BYD lance ces quatre voitures électriques pas chères mais vous ne pourrez pas les conduire

BYD lance une cinquième marque appelée Linghui. Au rendez-vous, plusieurs nouveaux véhicules, de nouvelles voitures électriques pas chères. Sauf que voilà, vous ne pourrez pas conduire ces modèles et on vous explique la raison.

BYD Linghui

Pourquoi ? Déjà, car ils ne sont disponibles qu’en Chine. Mais surtout, ils s’adressent aux taxis, VTC et flottes d’entreprises. En gros, alors que BYD cherche à conquérir le marché des hybrides rechargeables, ce segment B2B s’adresse aux professionnels avec ses véhicules électriques à des tarifs qui défient toute concurrence.

BYD lance quatre nouveaux véhicules mais uniquement pour une clientèle précise

Le but pour le constructeur chinois, actuellement en guerre contre Tesla sur le marché européen, est de conquérir un segment lucratif. C’est sur la page web officielle de BYD que l’annonce a été faite. La marque Linghui de la firme chinoise promet une « mobilité à haute valeur ajoutée ». La cible est claire : les chauffeurs qui cherchent fiabilité, économie et prix abordables. C’est un réseau totalement indépendant qui se chargera de la distribution de ces voitures très particulières.

Les quatre premiers modèles destinés aux professionnels ont été déposés auprès du ministère chinois de l’industrie et des technologies de l’information dès le 8 janvier 2026. Sans surprise, ces modèles pour les professionnels sont des versions revisitées de modèles existants dans le catalogue BYD.
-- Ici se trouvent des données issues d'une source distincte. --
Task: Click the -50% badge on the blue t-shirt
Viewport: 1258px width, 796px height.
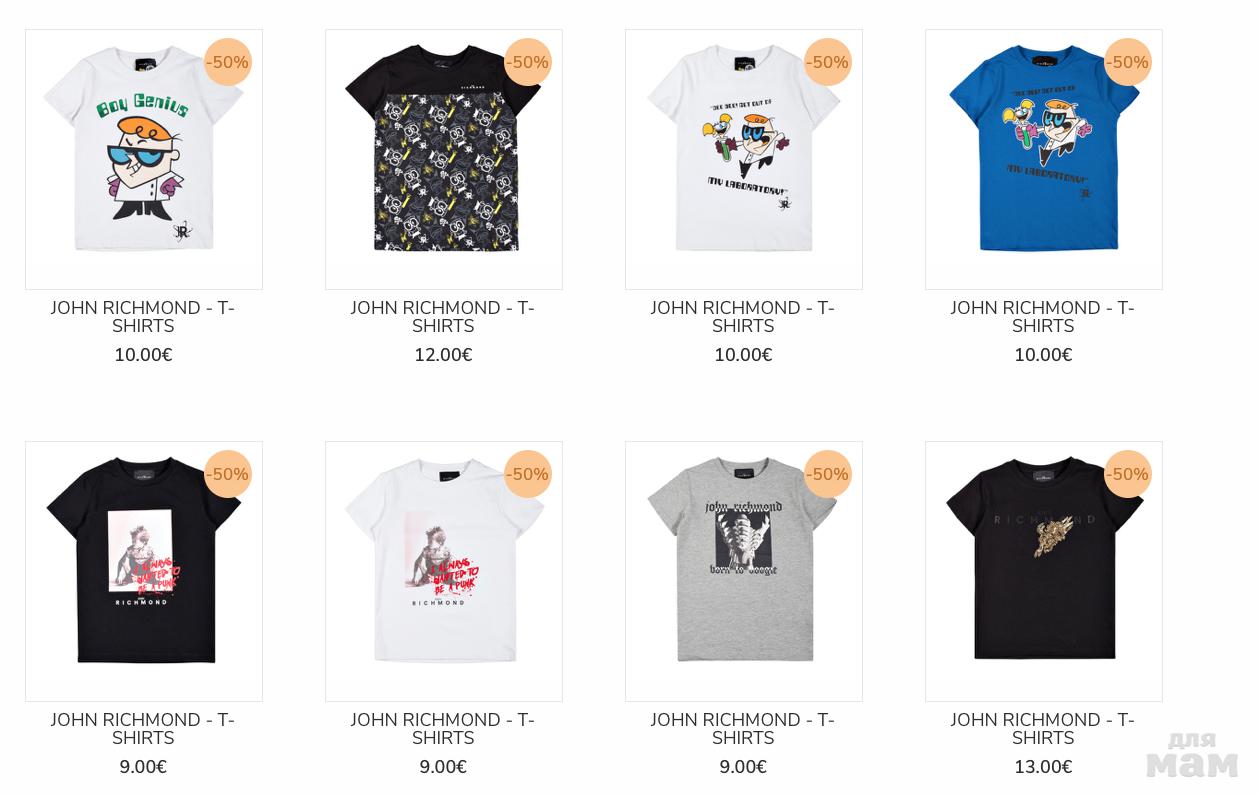Action: (1128, 62)
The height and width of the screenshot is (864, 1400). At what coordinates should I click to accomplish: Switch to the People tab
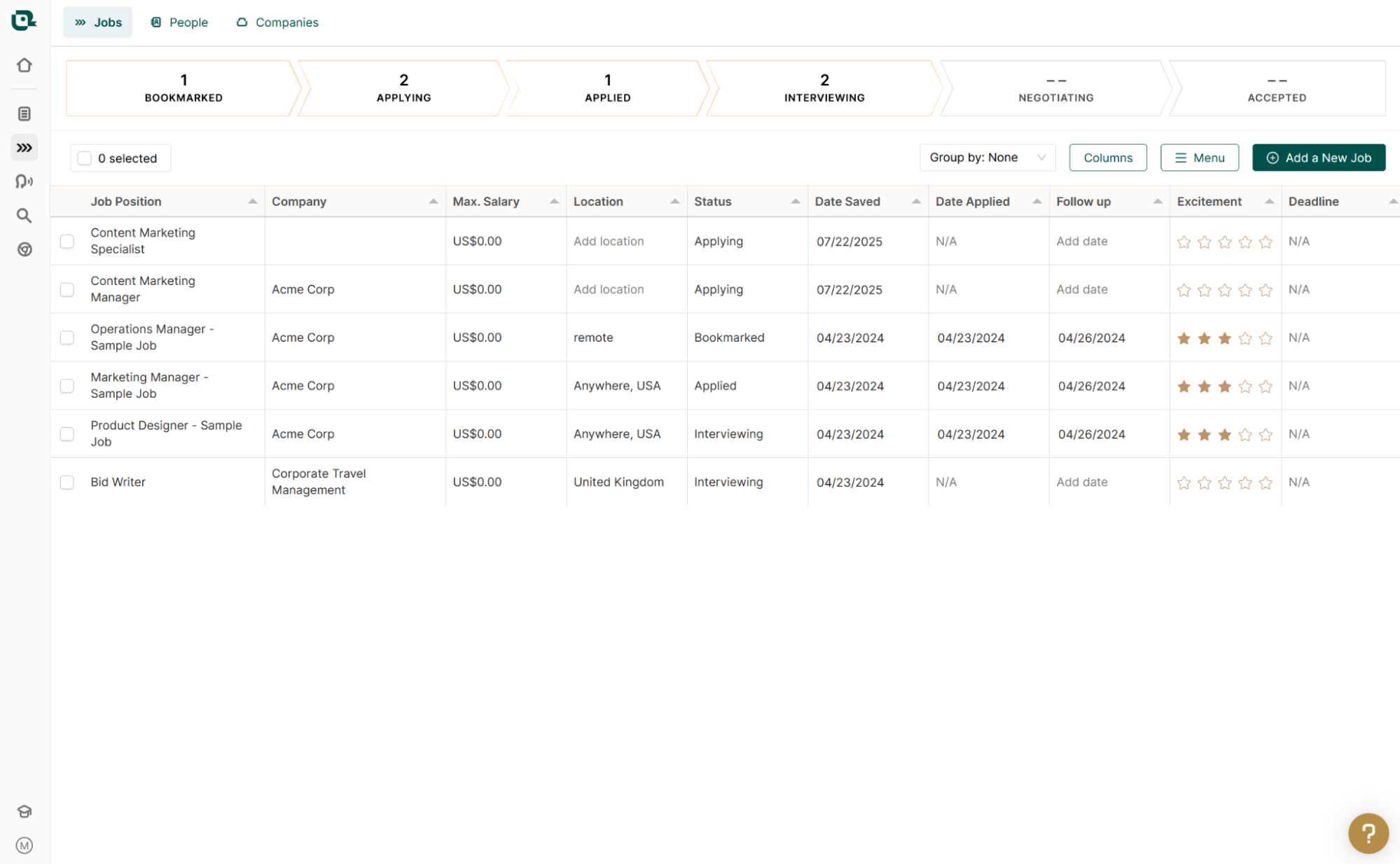[179, 22]
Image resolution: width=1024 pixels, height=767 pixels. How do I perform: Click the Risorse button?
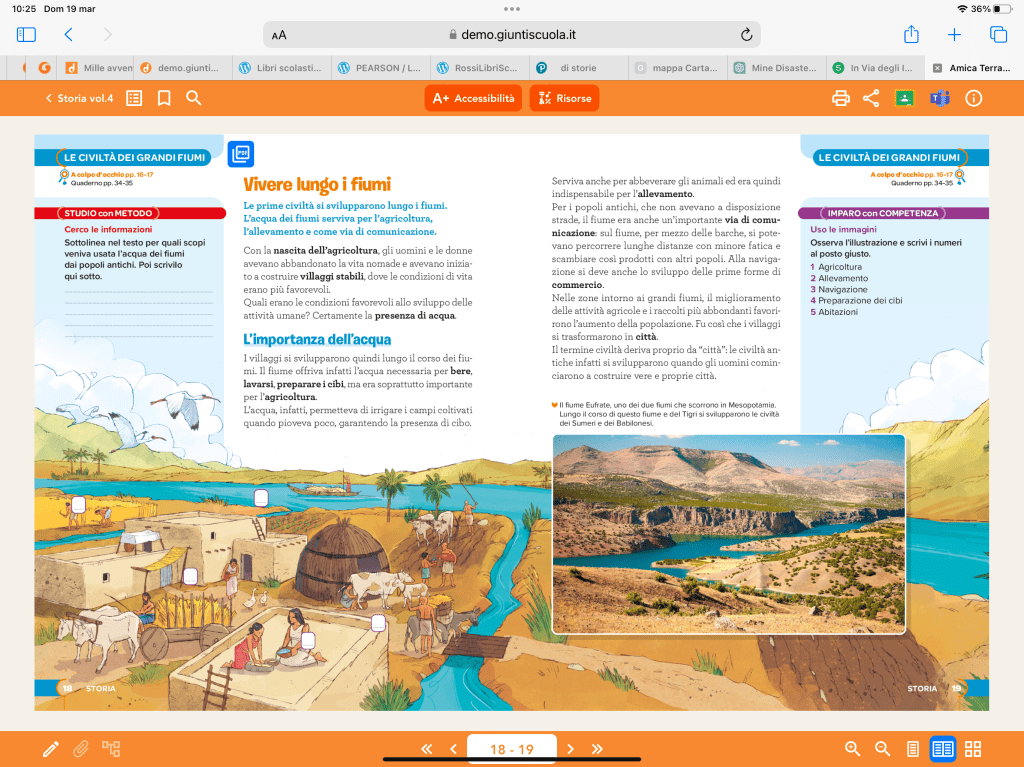564,98
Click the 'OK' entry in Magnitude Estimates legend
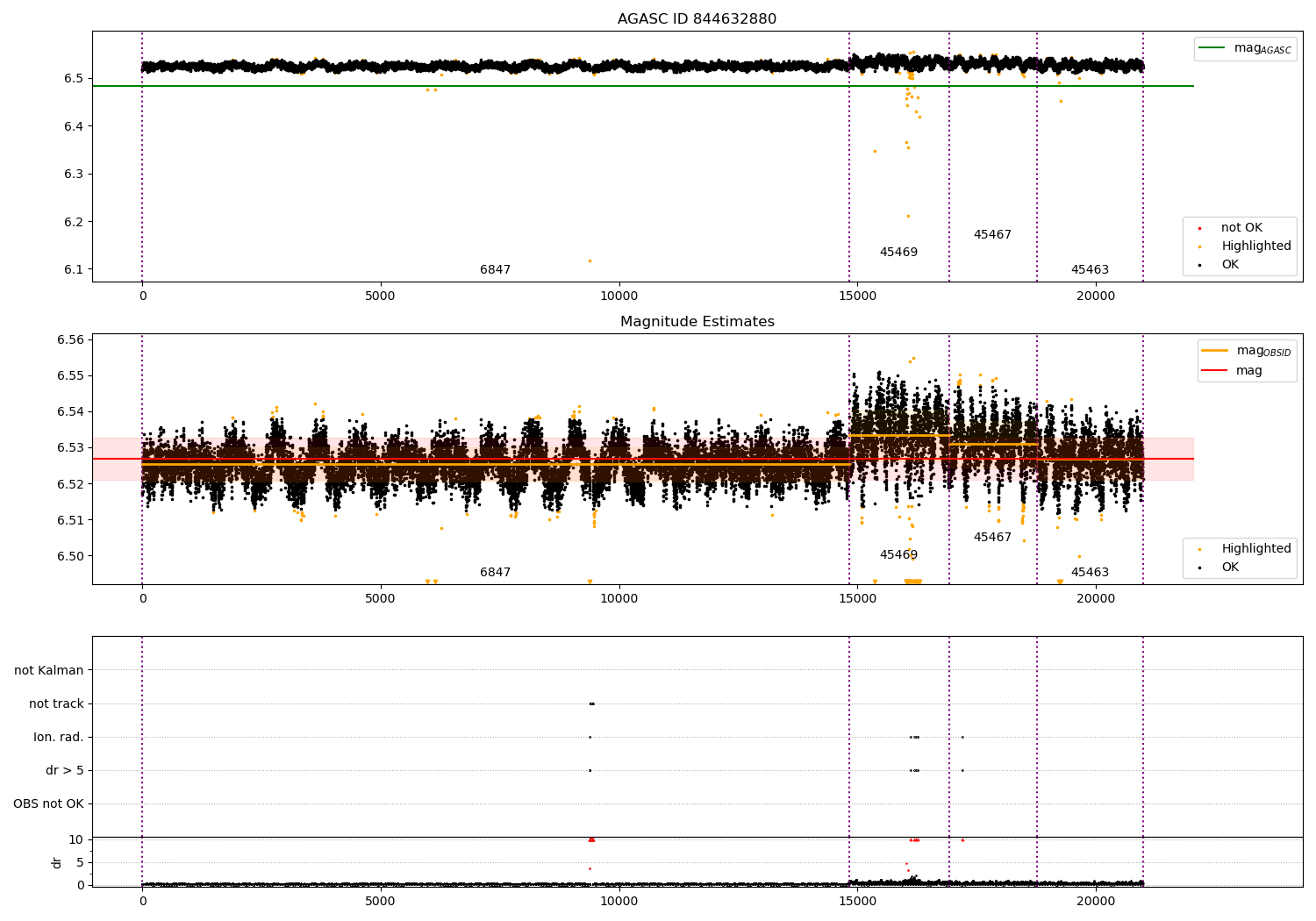The height and width of the screenshot is (921, 1316). 1229,568
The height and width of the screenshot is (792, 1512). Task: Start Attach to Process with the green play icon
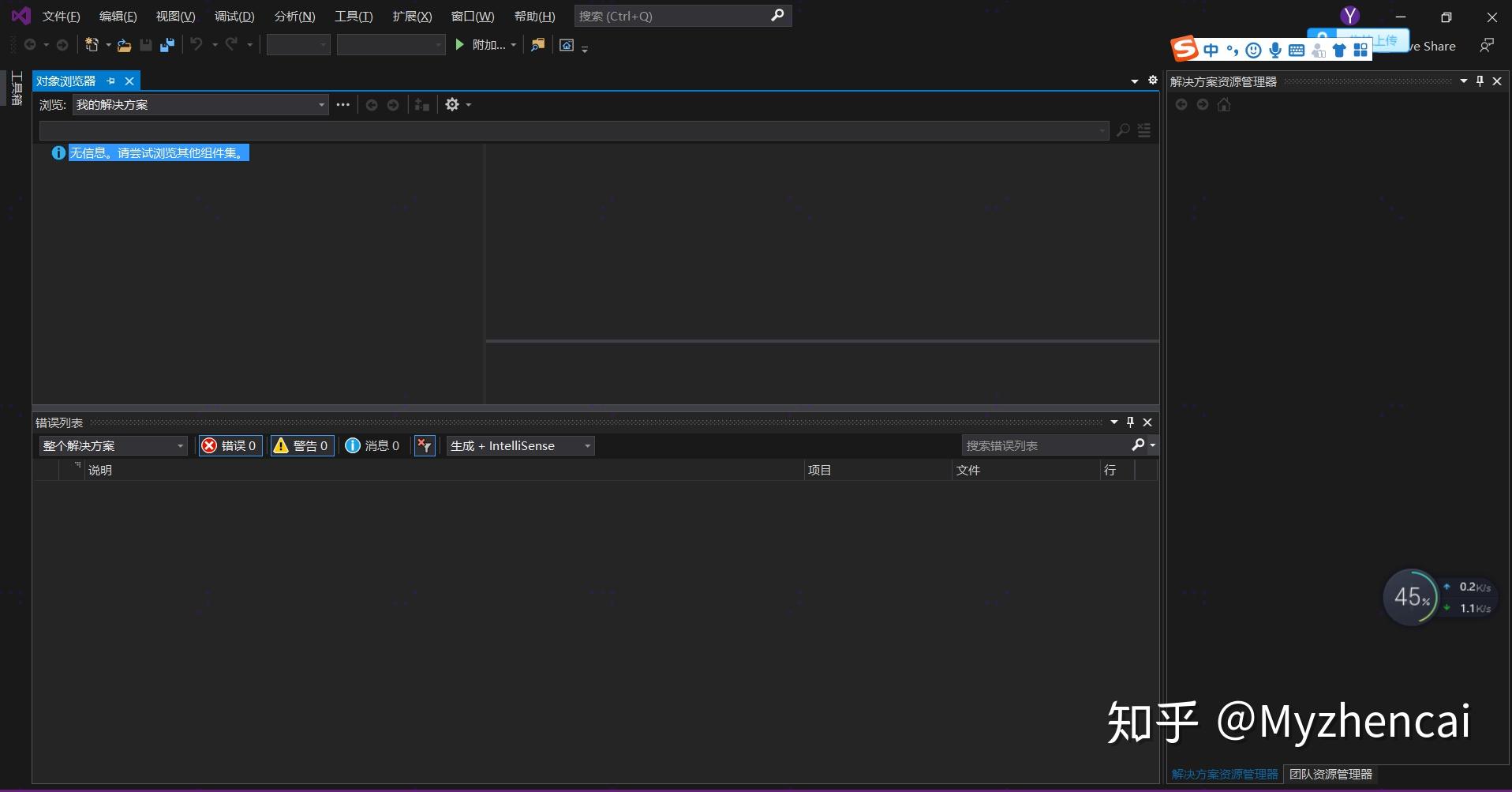pyautogui.click(x=460, y=45)
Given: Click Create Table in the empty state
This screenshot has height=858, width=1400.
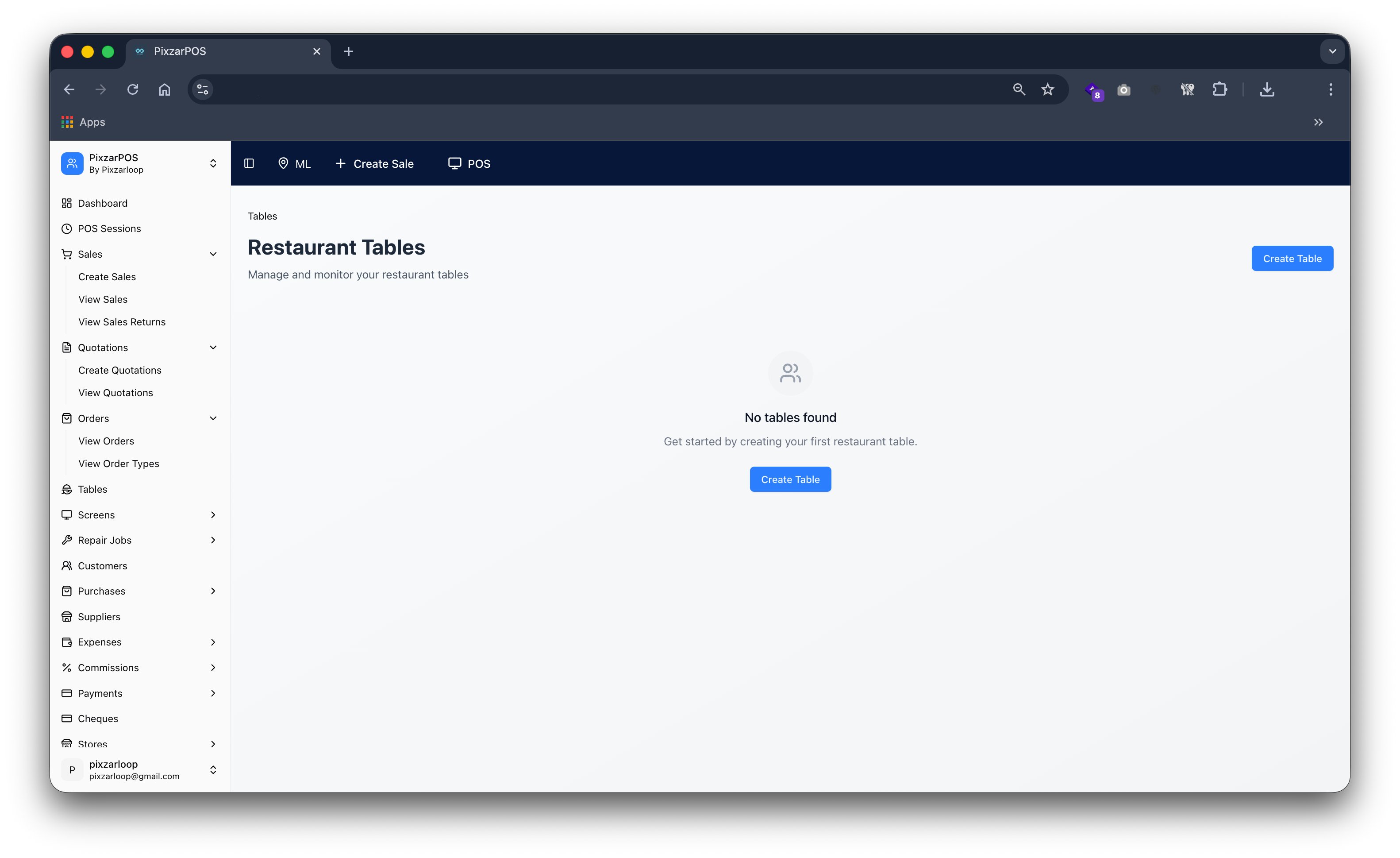Looking at the screenshot, I should (790, 479).
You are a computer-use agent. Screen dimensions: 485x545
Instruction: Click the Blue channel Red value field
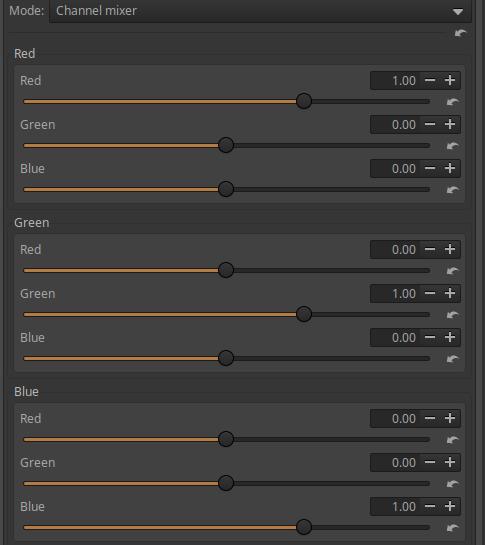click(x=395, y=418)
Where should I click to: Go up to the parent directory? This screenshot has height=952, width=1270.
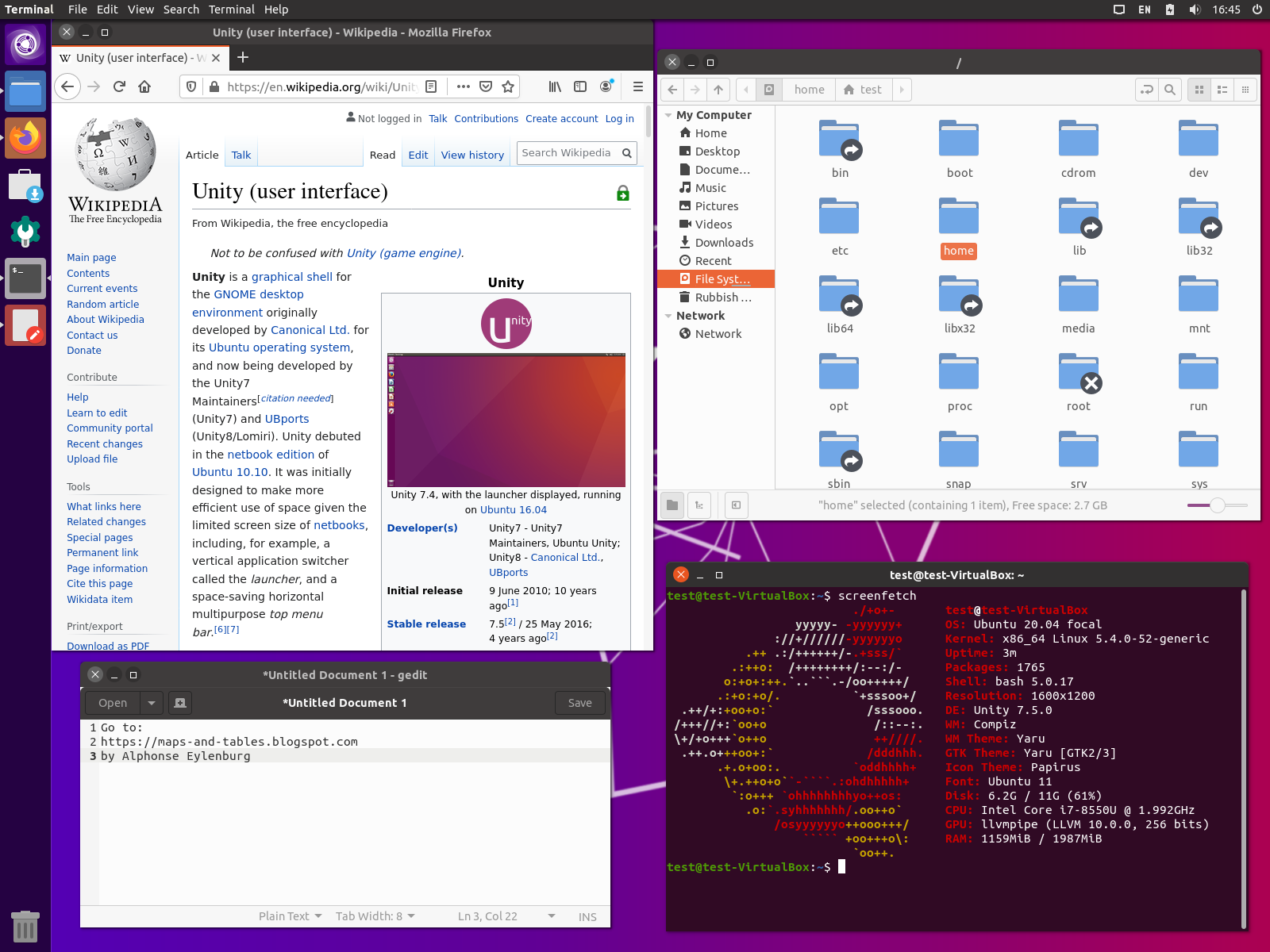coord(718,90)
La Linghui E5 reprend la base de la berline Qin Plus EV, un véhicule long de 4,80 m avec un moteur électrique de 100 kW, soit 134 chevaux. On trouve une batterie LFP de 72 kWh pour une autonomie maximale de 610 km selon le cycle d’homologation chinois CLTC. C’est environ 520 km en norme européenne WLTP.

BYD Linghui

Pour la Linghui E7, c’est un cran au-dessus avec 4,78 m de long. Elle reprend la base de la Sealion 06 EV et sera proposée en deux motorisations. L’entrée de gamme à 100 kW et 130 kW pour la version plus puissante, soit respectivement 134 et 174 chevaux. La capacité de la batterie n’est pas encore connue.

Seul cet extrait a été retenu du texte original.